How do these two events go together? I finally have the perfect sponge cake recipe to go under all the peaches, apricots and nectarines showing up at the farmers markets.

Knowing how to make a sponge cake is something that all cooks should be able to do. They are endlessly versatile and require very few ingredients. The recipe below is one that I consider to be a quintessentially French recipe: eggs, sugar, flour and a little butter and you have something wonderful. The trick is knowing how to put the ingredients together.

The batter comes together in two parts and is then combined at the end. Resist the urge to over mix. This recipe gets its airiness from the meringue, stirring too much will cause the batter to deflate and the final result will be an over-sized butter flavored hockey puck.
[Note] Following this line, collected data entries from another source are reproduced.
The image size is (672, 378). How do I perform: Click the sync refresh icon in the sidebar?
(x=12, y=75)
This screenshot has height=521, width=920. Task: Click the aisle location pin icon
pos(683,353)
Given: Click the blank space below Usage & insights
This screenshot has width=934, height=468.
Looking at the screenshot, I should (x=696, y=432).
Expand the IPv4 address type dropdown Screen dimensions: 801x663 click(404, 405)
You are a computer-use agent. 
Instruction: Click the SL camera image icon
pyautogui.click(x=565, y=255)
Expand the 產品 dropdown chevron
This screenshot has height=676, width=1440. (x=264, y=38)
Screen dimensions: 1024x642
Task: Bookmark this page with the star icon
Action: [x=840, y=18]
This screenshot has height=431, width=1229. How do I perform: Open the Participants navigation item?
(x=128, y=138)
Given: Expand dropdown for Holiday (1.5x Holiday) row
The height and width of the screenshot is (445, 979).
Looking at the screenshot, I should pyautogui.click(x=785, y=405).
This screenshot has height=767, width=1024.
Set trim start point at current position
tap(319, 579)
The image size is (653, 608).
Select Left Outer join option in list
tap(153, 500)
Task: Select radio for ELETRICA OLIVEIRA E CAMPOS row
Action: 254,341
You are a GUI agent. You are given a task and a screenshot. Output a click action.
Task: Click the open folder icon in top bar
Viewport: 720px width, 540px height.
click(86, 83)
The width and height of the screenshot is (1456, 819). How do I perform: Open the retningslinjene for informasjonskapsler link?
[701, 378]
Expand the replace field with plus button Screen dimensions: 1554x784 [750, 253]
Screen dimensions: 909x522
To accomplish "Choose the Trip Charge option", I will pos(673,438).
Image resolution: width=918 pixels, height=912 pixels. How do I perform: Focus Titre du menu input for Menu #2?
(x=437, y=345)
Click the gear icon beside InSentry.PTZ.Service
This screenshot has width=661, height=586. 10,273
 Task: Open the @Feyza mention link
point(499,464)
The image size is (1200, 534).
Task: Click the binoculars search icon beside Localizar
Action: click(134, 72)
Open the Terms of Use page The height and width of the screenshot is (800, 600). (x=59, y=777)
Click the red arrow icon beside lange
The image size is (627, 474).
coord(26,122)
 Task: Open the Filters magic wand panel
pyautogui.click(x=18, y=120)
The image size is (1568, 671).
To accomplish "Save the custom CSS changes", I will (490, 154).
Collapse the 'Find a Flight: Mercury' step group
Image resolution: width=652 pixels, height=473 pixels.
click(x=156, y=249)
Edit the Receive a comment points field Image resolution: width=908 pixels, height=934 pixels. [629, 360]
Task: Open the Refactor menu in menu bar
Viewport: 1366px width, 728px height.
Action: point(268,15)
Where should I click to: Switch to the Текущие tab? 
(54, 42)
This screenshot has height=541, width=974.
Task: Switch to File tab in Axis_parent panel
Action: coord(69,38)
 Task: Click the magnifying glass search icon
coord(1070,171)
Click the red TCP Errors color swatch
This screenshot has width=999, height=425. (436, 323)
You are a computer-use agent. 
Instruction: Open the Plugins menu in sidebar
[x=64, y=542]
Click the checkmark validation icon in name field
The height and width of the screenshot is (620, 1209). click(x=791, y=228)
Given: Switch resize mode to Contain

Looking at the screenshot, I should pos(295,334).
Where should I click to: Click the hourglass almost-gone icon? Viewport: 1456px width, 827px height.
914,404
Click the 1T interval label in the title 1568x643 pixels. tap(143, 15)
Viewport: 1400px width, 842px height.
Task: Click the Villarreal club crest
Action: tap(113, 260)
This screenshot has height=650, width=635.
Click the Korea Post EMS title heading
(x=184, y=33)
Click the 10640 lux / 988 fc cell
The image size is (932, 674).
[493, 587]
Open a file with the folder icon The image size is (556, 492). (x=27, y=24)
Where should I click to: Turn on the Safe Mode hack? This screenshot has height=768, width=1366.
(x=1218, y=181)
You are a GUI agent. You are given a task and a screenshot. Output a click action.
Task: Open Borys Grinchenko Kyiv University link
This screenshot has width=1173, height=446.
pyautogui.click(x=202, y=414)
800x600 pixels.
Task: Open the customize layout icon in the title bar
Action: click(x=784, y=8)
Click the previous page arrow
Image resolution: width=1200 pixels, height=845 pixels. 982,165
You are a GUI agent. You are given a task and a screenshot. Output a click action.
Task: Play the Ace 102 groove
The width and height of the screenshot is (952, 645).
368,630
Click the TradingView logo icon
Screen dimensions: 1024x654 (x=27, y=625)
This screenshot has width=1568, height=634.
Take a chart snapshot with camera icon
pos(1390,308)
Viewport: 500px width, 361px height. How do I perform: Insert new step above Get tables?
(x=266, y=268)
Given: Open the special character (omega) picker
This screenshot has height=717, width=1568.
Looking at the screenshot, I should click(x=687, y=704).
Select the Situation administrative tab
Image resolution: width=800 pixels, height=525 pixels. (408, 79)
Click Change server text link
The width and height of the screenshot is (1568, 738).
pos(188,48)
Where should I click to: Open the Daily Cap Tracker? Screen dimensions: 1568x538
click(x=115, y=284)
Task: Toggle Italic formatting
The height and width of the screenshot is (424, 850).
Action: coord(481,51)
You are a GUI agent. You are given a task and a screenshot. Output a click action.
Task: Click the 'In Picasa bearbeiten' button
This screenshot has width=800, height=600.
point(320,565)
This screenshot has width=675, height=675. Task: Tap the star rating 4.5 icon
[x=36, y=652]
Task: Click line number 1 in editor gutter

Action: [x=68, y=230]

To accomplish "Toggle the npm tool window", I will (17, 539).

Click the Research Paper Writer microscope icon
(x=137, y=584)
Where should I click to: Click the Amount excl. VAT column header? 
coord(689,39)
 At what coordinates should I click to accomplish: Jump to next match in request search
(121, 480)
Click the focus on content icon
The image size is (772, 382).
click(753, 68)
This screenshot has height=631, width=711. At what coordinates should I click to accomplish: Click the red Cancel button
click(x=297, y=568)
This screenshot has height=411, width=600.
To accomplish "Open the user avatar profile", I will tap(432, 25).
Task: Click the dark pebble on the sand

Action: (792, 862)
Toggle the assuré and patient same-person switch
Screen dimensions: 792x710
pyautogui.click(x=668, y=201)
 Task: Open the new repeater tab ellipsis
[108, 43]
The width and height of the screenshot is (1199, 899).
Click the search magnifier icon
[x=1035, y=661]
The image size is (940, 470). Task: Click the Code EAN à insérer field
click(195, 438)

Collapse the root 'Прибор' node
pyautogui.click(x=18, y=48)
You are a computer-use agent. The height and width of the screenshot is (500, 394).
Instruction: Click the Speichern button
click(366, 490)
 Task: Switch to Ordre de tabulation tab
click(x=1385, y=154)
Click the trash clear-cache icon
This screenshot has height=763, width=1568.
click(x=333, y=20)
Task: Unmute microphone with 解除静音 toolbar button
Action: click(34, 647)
There is just enough flour in this cake to hold it together, remove the flour and it becomes a souffle. For this reason, definitely use cake flour as opposed to all purpose or bread flour. The cake will be much softer and delicate.

The cake can be stored in an air-tight container or frozen for several weeks. Sponge cakes thaw without any real loss of quality, so this is a good cake to make in multiples and store for any cake-related emergencies that might come up.

So once the cake has been created, what next? Because the favors are so light, sponge cakes pairs with all kinds of things. Chocolate sauce is classic, but this time of year, I like fruit. Strawberries with a little balsamic vinegar is always good, as are the stone fruits mentioned earlier. For an extra addition of deliciousness, slice the fruit in half, remove the pit and put them on a hot a grill for a minute or two. The heat will caramelize the sugars and increase the depth of flavor dramatically.

Lucchesi Vineyards Pinot Grigio is a good pairing with grilled peaches and cake on a warm summer evening.

Sponge cake
Courtesy of “The Way To Cook” by Julia Child
Makes one 8-inch cake

Batter Base
3 egg yolks
1/2 cup sugar
1 1/2 teaspoons vanilla

Egg Whites
3 egg whites
pinch of salt
1/4 teaspoon cream of tartar
1 1/2 tablespoons sugar

Completing the batter
1/3 cup plus 1/4 cup plain cake flour, sifted
3 tablespoons melted and cooled butter

1. Preheat the oven to 350. Oil an 8-inch cake pan and line the bottom with parchment paper.

2. Start beating the egg yolks in a mixing bowl and gradually beat in the sugar by tablespoons; continue for several minutes, until the mixture is thick, pale yellow and forms a ribbon when the beater is lifted. Add the vanilla and mix.

3. In another bowl, beat the egg whites, starting at a slow speed until they foam throughout. Add the salt, cream of tartar and continue until soft peaks are formed. Add the sugar and beat to stiff peaks.

4. At once, stir a quarter of the egg white mixture into the egg yolks, to lighten the batter. Rapidly plop a third of the remaining whites on top and sift in a quarter of the flour. Delicately and quickly fold them together, and when almost blended repeat the sequence with a third of the remaining egg whites and a third of the remaining flour. When almost blended, add and fold in the melted butter – do not overblend or you will deflate the batter.

5. Fill the cake pan and bake for 25 to 30 minutes.